Tecnología de última generación y autonomía industrial
Una de las grandes ventajas estratégicas de Brasil radica en su capacidad de producción militar nacional. Empresas como Embraer, Avibras y Ares han desarrollado aviones, drones, vehículos blindados y sistemas de misiles con estándares internacionales.
El Ministerio de Defensa brasileño confirma que el país ya opera con cazas Gripen E/F, helicópteros tácticos y aviones KC-390, y ha iniciado pruebas del submarino nuclear Álvaro Alberto, el primero en su tipo en la región.
La apuesta por la autonomía tecnológica se refleja en una inversión significativa: cerca del 7,4% del presupuesto de defensa se destina a investigación, desarrollo y producción nacional. Esta estrategia reduce la dependencia de importaciones y refuerza la autosuficiencia bélica, desde la construcción del primer submarino nuclear de América Latina hasta la producción de aviones de combate de última generación.

Liderazgo regional indiscutible
La clasificación de Global Fire Power, basada en más de 60 factores que incluyen el tamaño y calidad de las unidades militares, la situación financiera, las capacidades logísticas y la geografía, revela una brecha significativa entre Brasil y el resto de la región.
El ranking sudamericano según el informe 2025 muestra:
- Brasil: PwrIndx 0,2415 (puesto 11 mundial)
- Argentina: PwrIndx 0,6013 (puesto 33 mundial)
- Colombia: PwrIndx 0,8353
- Chile: PwrIndx 0,8361
- Perú: PwrIndx 0,8588
- Venezuela: PwrIndx 0,8882
- Ecuador: PwrIndx 1,3021
- Bolivia: PwrIndx 1,7221
- Paraguay: PwrIndx 1,9044
- Uruguay: PwrIndx 2,1385
La distancia entre Brasil y Argentina, el segundo país de la región, es notable: mientras Brasil se ubica en el puesto 11 mundial, Argentina ocupa el puesto 33, evidenciando una gran diferencia en términos de poderío militar.

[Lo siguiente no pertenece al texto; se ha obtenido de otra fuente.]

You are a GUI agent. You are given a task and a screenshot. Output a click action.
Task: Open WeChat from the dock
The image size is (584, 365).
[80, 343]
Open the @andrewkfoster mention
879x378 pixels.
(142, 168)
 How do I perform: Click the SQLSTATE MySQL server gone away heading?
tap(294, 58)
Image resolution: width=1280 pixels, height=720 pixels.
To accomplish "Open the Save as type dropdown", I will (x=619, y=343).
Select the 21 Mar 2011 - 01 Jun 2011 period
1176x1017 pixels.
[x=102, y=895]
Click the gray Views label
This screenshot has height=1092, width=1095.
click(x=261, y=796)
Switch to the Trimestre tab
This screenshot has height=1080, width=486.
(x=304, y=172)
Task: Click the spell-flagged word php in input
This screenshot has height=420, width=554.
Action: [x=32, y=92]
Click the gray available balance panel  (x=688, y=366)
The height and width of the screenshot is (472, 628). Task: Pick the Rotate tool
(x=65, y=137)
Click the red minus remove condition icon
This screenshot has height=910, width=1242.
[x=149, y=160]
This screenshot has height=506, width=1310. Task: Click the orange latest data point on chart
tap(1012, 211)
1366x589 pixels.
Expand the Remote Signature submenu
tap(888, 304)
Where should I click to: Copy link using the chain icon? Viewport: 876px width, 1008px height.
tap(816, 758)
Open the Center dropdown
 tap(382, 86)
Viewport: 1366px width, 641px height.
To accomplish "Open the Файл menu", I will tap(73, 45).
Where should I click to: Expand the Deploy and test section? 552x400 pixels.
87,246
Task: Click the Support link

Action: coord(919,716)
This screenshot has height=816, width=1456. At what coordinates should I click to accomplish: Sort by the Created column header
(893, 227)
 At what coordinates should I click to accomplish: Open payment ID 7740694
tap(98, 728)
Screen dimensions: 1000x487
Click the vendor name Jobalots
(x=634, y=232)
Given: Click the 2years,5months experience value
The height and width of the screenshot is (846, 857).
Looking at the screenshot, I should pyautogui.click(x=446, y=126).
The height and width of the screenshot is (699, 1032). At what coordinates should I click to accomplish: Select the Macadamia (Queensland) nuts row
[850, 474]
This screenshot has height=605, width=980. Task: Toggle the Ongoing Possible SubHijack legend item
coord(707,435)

Proyección internacional y diplomacia de defensa
El posicionamiento de Brasil no solo se debe al tamaño de su ejército o a su tecnología, sino también a su capacidad logística, presencia territorial y experiencia en operaciones multinacionales.
El país ha participado en numerosas misiones de paz de la ONU y mantiene influencia directa en organismos como la Conferencia de Ejércitos Americanos y UNASUR Defensa.
Su rol como potencia regional se ha consolidado tanto en el terreno militar como en la diplomacia de defensa, estableciendo una estrategia basada en la autosuficiencia, la innovación tecnológica y la presencia territorial en zonas estratégicas.

Un futuro de liderazgo regional
Con inversiones crecientes en tecnología, equipamiento y desarrollo autónomo de defensa, Brasil se posiciona no solo como la principal potencia militar de América Latina, sino como una fuerza capaz de desempeñar un rol clave en la estabilidad regional y proyectar poder más allá de sus fronteras.
Esta consolidación militar representa un cambio en el equilibrio de poder regional y establece a Brasil como el referente indiscutible en materia de defensa en el continente sudamericano, superando ampliamente a países tradicionalmente considerados potencias militares en otras regiones del mundo.